Thursday, April 12, 2007


Should ads look like news stories?

Thanks to Doug Carlson, the communications consultant who (among other things) advocates for better emergency communications over at his blog, for mentioning to me the ad on page A17 of today's Honolulu Advertiser. The ad looks just like a news story proclaiming, in headline type, "Public gets Presidential coins free."

In much teenier, lighter typeface, in fact in a size so small and thin that elderly readers will probably miss it, the infomercial does have the word "Advertisement." It wasn't placed there by the Advertiser, though, it's part of the ad. The Advertiser didn't do anything to let you know that the page is a full-page ad. I had to squint to read the tiny mice type.

I've previously written about two ads masquerading as stories in the Advertiser earlier this year, here and here. Those earlier ads had nothing whatsoever that would indicate they were not real news stories.

This practice raises obvious issues of journalistic standards. What are the ethics of trying to pass off ads like these as legitimate news?

Digging into the ads themselves leads me to wonder about why the Advertiser, supposedly quite profitable, decided it needed to run these ads in the first place. After all, an ad that would confuse their elderly readers should give them second thoughts before they accept it.

You can see a similar ad on the web here. Notice how teeny the single word "Advertisement" is. You know where to look or wouldn't you miss it? The ad is pretty much the same as this morning's Advertiser page except it asks for $18 instead of $8 for the free coins.

Hawaii readers get a deal--they must pay only $8 to "claim" their bargain. Readers of the Modesto Bee, on the other hand, for what appears to be the same coins, are asked to pay $18 to get the Presidential Coins free. I kind of resent that. Do they think we're some kind of banana republic or something?

Should the Advertiser be running these ads?

Obviously, that's up to them. I have nothing to say about whether they should run these ads or whether you should buy the coins.

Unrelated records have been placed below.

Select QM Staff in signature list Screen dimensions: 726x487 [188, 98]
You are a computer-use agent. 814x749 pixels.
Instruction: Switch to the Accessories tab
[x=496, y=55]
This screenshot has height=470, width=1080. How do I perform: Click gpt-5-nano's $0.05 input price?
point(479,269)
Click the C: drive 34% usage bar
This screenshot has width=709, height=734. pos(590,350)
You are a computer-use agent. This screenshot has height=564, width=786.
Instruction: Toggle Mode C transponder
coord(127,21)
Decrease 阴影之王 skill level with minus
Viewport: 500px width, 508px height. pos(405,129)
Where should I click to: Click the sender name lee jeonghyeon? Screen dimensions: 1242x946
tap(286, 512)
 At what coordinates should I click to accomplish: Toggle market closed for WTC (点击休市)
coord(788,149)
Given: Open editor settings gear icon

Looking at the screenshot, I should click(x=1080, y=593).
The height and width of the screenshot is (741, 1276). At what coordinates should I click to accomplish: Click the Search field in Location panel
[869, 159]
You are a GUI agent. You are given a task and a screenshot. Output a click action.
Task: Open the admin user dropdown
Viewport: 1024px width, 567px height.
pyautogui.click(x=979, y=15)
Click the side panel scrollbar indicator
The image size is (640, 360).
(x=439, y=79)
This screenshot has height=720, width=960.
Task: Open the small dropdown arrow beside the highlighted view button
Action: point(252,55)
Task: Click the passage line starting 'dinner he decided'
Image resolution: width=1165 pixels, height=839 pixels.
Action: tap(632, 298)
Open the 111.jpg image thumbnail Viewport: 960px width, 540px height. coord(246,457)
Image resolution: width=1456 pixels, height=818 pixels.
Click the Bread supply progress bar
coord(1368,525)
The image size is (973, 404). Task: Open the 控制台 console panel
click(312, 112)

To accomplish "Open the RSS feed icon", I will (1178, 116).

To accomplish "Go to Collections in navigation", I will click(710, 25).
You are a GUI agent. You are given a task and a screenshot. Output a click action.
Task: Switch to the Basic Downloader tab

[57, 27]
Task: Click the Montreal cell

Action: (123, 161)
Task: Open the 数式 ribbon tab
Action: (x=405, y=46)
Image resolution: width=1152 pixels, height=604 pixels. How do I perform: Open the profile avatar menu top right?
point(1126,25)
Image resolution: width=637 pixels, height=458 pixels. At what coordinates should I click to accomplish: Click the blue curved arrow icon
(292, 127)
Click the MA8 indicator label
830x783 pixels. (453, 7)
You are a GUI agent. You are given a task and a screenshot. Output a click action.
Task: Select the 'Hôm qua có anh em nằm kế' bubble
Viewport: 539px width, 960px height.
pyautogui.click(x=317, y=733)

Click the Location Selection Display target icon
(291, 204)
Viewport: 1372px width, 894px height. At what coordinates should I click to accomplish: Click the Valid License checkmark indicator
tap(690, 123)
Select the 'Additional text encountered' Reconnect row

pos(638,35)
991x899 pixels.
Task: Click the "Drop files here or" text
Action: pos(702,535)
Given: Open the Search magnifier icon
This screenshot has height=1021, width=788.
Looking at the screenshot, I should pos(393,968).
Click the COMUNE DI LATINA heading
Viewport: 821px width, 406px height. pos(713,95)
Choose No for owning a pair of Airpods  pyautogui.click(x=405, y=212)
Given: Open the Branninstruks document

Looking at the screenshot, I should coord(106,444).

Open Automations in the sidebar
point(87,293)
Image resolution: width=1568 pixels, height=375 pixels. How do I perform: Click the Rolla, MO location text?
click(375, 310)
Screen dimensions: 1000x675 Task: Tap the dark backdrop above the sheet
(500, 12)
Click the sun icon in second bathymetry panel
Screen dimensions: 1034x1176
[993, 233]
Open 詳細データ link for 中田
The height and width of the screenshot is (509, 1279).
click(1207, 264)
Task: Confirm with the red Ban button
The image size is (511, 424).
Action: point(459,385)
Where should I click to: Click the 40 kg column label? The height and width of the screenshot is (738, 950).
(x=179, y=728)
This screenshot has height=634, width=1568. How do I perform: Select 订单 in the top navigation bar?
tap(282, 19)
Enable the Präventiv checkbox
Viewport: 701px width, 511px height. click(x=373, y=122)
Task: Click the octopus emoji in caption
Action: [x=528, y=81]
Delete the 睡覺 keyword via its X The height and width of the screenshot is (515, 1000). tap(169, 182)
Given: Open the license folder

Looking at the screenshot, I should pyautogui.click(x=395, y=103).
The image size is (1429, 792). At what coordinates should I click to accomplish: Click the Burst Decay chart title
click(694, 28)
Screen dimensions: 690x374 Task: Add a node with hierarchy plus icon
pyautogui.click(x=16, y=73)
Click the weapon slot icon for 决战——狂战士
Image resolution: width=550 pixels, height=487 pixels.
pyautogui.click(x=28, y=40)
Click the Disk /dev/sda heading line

Other newspapers have a policy, though, and won't do it without alerting their readers. Here is an example. The Advertiser might consider doing the same:
Mercury News renounces microscopic ad label

By Michael Stoll
Posted Nov 21, 2005

The U.S. Treasury engraves modern dollars with "microprinting" -- miniscule text that's hard to read and harder to copy -- to make it easier to spot a forgery. When typographical shrinkage appears in a major newspaper, however, it can actually make it more difficult to distinguish phony from genuine.

A page in the San Jose Mercury News on Nov. 8 had all the trappings of a news article informing readers about what seemed like a great deal: "rare" uncut sheets of real money, pitched as a perfect collectible Christmas gift that might be worth thousands someday.

But the page was actually an ad. While it was tagged with a disclaimer -- "Special advertisement feature" -- the type was so small that readers with less-than-perfect eyesight would need a magnifying glass to read it. It was about the same size as the fine print on a $1 bill, the part where it says, "This note is legal tender ..." The ad disclaimer was also printed over a gray bar, further diminishing its legibility.

Upon reviewing the ad, David Satterfield, the managing editor of the Mercury News, immediately determined that it violated the paper's policy, which explicitly states such material "must have the word 'Paid Advertisement' set above the ad content in Newton type no smaller than 14 points." The label on the page appeared to be about half that size. The policy also requires the ad to be enclosed in a two-point-thick border, which this ad was not....
If all of this raises your curiosity about the company, there is discussion here and more recently here. The Roanoke Times seems to have run the ad and has discussion in their article, Money for nothin'? Better read the fine print.

As an advocate for senior citizens myself, I hope the Advertiser will re-think running these ads without a clearly visible indication of what they really are.